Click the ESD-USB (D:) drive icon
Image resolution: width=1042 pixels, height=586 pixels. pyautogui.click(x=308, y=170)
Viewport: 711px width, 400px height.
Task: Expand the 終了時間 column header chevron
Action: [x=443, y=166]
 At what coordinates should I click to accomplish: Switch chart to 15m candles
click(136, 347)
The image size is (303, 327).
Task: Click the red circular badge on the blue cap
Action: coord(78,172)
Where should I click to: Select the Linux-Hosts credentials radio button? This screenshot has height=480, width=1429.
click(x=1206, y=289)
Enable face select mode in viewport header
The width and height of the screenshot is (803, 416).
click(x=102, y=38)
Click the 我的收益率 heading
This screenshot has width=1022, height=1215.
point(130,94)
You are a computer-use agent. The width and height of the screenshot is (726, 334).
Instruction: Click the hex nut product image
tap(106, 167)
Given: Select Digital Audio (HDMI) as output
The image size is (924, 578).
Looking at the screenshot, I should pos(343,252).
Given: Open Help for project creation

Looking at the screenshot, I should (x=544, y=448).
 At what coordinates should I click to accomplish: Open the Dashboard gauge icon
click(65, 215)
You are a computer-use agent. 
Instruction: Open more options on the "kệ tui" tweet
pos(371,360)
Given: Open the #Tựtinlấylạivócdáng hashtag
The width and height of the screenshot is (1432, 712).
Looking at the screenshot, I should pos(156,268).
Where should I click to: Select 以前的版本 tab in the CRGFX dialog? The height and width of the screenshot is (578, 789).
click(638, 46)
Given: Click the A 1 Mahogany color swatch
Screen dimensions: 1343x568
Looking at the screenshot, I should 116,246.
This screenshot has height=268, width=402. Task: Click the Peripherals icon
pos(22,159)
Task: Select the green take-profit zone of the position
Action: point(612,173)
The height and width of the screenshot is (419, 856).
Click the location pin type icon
----
- [Exercise requirements] Locate all lines in the listing above with the word "computer" and copy them.

- [Response box]
You are a computer-use agent. The width and height of the screenshot is (726, 334).
You are a computer-use agent. 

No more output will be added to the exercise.